Wednesday, March 3, 2010

Let The Air In

"I said the mountains looked like white elephants.  Wasn't that bright?"

"That was bright."

"I wanted to try this new drink.  That's all we do, isn't it--look at things and try new drinks?"

"I guess so."

The girl looked across at the hills.

"They're lovely hills," she said.  "They don't really look like white elephants.  I just meant the coloring of their skin through the trees."

"Should we have another drink?"

"All right."

The warm wind blew the bead curtain against the table.

"The beer's nice and cool," the man said.

"It's lovely," the girl said.

"It's really an awfully simple operation, Jig," the man said.  "It's not really an operation at all."

The girl looked at the ground the table legs rested on.

"I know you wouldn't mind it, Jig.  It's really not anything.  It's just to let the air in."

The girl did not say anything.

"I'll go with you and I'll stay with you all the time. They just let the air in and then it's all perfectly natural."

"Then what will we do afterward?"

"We'll be fine afterward.  Just like we were before."

"What makes you think so?"

"That's the only thing that bothers us.  It's the only thing that's made us unhappy."

The girl looked at the bead curtain, put her hand out and took hold of two of the strings of beads.

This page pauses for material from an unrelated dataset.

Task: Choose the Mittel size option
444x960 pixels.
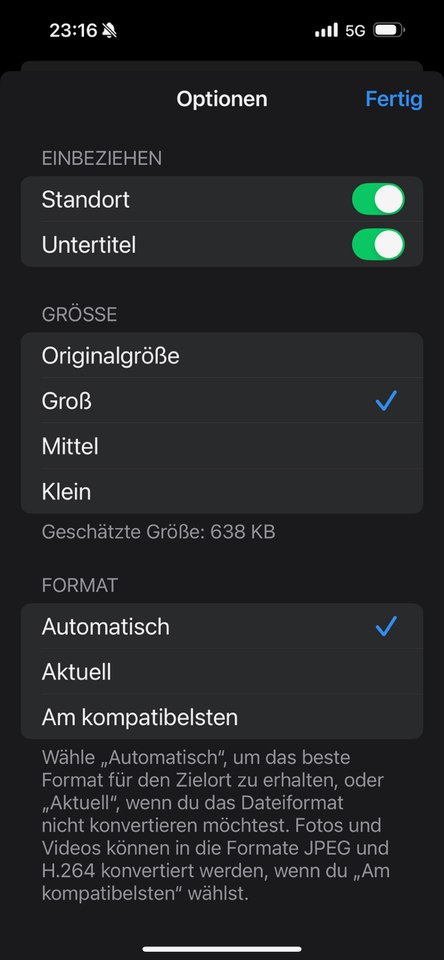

"And you think then we'll be all right and be happy."

"I know we will. You don't have to be afraid.  I've known lots of people that have done it."

"So have I," said the girl.  "And afterward they were all so happy."

"Well," the man said, "if you want to you don't have to.  I wouldn't have you do it if you didn't want to. But I know it's perfectly simple."

"And you really want to?"

"I think it's the best thing to do.  But I don't want you to do it if you don't really want to."

"And if I do it you'll be happy and things will be like they were and you'll love me?"

"I love you now.  You know I love you."

"I know.  But if I do it, then it will be nice again if I say things are like white elephants, and you'll like it?"

---Ernest Hemingway, "Hills Like White Elephants"

It isn't the unnamed operation that is the subject matter of this quote that interests me, but its painful recognition of the ephemerality of any moment of well-being or balance.  That desire to return and recapture an earlier idealized state--things "like they were"--  is universal.  Flinging open the window, or here in this passage, "let[ting] the air in" in the more clinical sense, seems to promise to end stuffiness, to restore simplicity and clarity.  The girl knows better.  Returning to the ideal state once the line has been crossed is a near impossiblity.